# About this exercise
From the first line to the last, repeat the data exactly and drop the pictures.

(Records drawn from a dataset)

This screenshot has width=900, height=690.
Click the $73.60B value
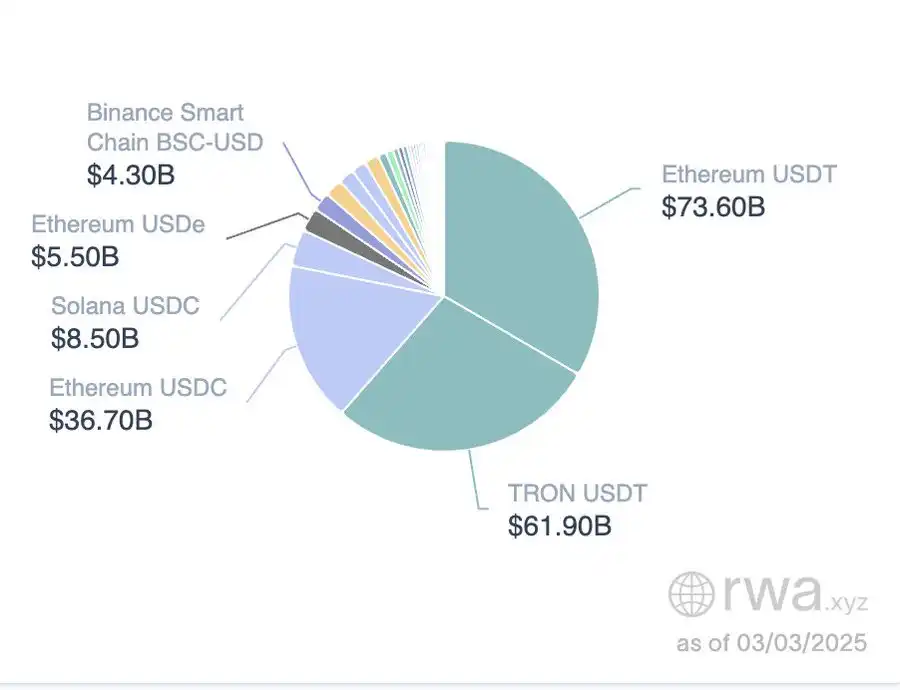coord(714,207)
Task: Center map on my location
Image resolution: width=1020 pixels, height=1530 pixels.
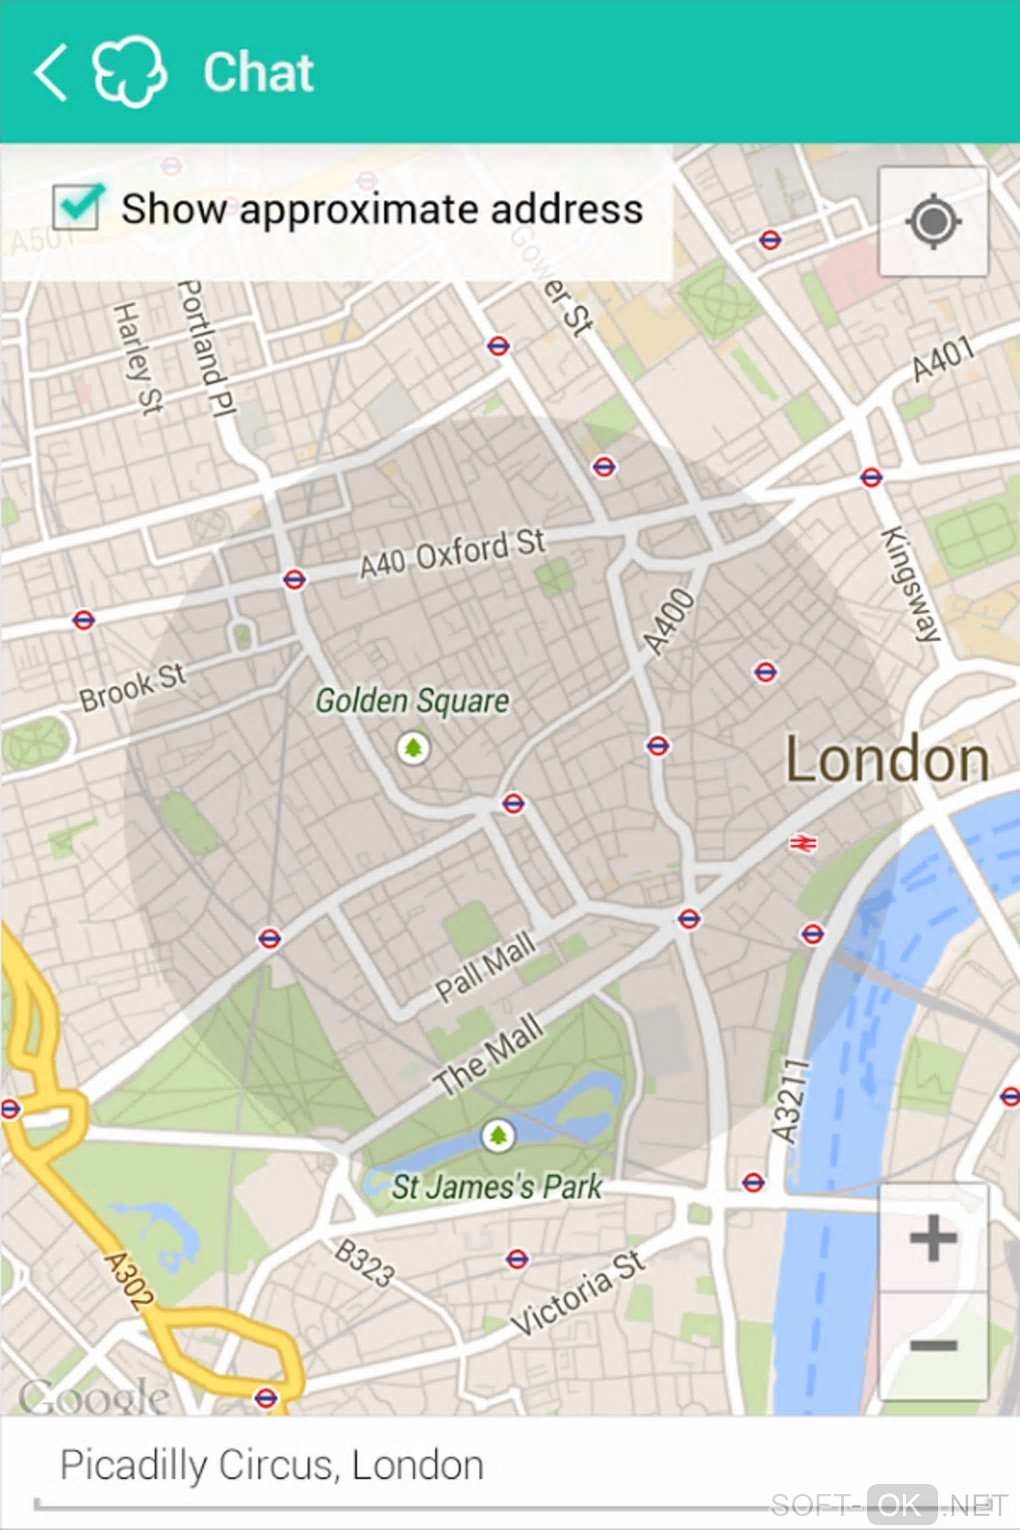Action: tap(933, 222)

# Exercise answer
This screenshot has width=900, height=690.
Click the $73.60B value
coord(714,207)
Task: Center map on my location
Image resolution: width=1020 pixels, height=1530 pixels.
Action: tap(933, 222)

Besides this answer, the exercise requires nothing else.